◆ What is being asked: Each line from the one containing "The width and height of the screenshot is (1316, 918)." through the end of the entries below should be transcribed exactly, and no other line.
== Segment start ==
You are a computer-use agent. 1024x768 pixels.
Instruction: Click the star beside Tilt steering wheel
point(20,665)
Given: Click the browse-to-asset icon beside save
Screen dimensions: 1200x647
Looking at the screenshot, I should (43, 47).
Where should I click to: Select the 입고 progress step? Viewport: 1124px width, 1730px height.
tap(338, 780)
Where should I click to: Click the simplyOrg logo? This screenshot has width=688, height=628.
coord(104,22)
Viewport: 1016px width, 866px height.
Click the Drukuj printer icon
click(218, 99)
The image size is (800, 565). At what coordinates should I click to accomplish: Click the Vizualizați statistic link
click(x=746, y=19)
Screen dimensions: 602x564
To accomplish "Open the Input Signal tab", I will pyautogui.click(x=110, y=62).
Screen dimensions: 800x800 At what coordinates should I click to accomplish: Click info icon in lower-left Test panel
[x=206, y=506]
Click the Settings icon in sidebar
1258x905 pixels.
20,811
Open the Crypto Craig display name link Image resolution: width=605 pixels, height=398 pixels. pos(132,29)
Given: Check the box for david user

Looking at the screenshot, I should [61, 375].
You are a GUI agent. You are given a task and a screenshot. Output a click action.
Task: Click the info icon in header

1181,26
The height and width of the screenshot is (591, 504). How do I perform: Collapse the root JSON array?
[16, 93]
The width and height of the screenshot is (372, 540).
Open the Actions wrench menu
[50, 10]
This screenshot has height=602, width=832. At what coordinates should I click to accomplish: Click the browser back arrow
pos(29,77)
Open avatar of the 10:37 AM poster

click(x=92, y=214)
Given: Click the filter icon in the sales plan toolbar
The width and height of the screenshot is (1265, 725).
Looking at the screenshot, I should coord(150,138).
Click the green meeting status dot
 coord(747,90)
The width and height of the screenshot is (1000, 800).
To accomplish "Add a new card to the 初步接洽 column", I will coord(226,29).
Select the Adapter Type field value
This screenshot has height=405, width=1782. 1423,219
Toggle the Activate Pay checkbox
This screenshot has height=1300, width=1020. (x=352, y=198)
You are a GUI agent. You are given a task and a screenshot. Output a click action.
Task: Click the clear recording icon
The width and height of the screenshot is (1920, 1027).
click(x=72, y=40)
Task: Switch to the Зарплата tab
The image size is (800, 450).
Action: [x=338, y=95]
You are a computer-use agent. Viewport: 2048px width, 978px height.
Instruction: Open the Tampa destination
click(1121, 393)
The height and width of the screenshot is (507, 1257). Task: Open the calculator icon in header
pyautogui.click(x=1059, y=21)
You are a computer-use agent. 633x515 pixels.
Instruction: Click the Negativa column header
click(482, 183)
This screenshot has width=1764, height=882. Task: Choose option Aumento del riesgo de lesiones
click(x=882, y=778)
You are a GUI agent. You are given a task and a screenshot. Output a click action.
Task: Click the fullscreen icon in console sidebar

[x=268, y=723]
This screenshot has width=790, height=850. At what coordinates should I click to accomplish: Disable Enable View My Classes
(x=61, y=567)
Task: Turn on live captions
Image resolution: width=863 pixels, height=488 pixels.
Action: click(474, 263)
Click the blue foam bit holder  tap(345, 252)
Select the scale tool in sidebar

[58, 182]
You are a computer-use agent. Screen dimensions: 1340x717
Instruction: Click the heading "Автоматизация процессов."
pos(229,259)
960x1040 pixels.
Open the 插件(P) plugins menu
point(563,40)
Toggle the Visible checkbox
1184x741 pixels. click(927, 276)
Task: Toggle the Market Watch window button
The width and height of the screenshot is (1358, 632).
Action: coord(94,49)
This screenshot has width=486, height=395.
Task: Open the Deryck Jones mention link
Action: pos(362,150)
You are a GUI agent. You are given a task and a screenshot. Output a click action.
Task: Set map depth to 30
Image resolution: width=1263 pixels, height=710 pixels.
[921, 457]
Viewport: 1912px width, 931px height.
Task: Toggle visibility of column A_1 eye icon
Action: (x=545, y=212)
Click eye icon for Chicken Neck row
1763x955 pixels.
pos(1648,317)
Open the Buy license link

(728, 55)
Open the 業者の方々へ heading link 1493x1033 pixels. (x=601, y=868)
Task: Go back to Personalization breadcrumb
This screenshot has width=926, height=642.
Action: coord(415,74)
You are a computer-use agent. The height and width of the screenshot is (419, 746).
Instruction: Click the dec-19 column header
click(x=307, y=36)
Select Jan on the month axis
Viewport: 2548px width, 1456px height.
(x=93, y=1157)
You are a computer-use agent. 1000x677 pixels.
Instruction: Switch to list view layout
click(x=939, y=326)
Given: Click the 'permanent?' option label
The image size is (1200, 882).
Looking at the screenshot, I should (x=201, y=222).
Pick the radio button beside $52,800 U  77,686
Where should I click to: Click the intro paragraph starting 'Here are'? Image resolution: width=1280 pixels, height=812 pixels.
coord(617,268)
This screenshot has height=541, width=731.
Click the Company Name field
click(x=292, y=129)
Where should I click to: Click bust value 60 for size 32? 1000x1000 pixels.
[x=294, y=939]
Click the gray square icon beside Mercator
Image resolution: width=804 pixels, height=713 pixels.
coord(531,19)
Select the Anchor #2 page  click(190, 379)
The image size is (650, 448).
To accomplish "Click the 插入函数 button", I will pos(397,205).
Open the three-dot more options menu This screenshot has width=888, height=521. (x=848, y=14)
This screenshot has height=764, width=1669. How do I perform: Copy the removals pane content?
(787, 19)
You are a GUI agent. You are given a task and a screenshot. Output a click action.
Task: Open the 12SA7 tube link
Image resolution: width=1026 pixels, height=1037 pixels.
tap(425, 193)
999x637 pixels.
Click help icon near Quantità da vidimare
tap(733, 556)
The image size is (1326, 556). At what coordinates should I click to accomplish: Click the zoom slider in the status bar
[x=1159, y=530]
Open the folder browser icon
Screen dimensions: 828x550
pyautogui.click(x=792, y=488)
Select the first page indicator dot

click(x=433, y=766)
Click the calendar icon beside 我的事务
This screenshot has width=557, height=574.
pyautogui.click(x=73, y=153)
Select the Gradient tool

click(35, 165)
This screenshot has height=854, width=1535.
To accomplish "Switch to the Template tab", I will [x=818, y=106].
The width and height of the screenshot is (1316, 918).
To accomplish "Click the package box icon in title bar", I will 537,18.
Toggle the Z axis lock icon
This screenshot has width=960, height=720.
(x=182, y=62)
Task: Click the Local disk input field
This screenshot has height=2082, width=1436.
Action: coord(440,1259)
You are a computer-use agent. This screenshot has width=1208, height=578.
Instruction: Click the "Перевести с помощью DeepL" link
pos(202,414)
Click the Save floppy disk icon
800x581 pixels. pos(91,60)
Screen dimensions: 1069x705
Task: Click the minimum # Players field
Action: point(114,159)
== Segment end ==
◆ Task solution:
The width and height of the screenshot is (1316, 918).
To accomplish "Click the package box icon in title bar", I will 537,18.
Toggle the Z axis lock icon
This screenshot has width=960, height=720.
(x=182, y=62)
Task: Click the Local disk input field
This screenshot has height=2082, width=1436.
Action: coord(440,1259)
You are a computer-use agent. This screenshot has width=1208, height=578.
Instruction: Click the "Перевести с помощью DeepL" link
pos(202,414)
Click the Save floppy disk icon
800x581 pixels. pos(91,60)
Screen dimensions: 1069x705
Task: Click the minimum # Players field
Action: point(114,159)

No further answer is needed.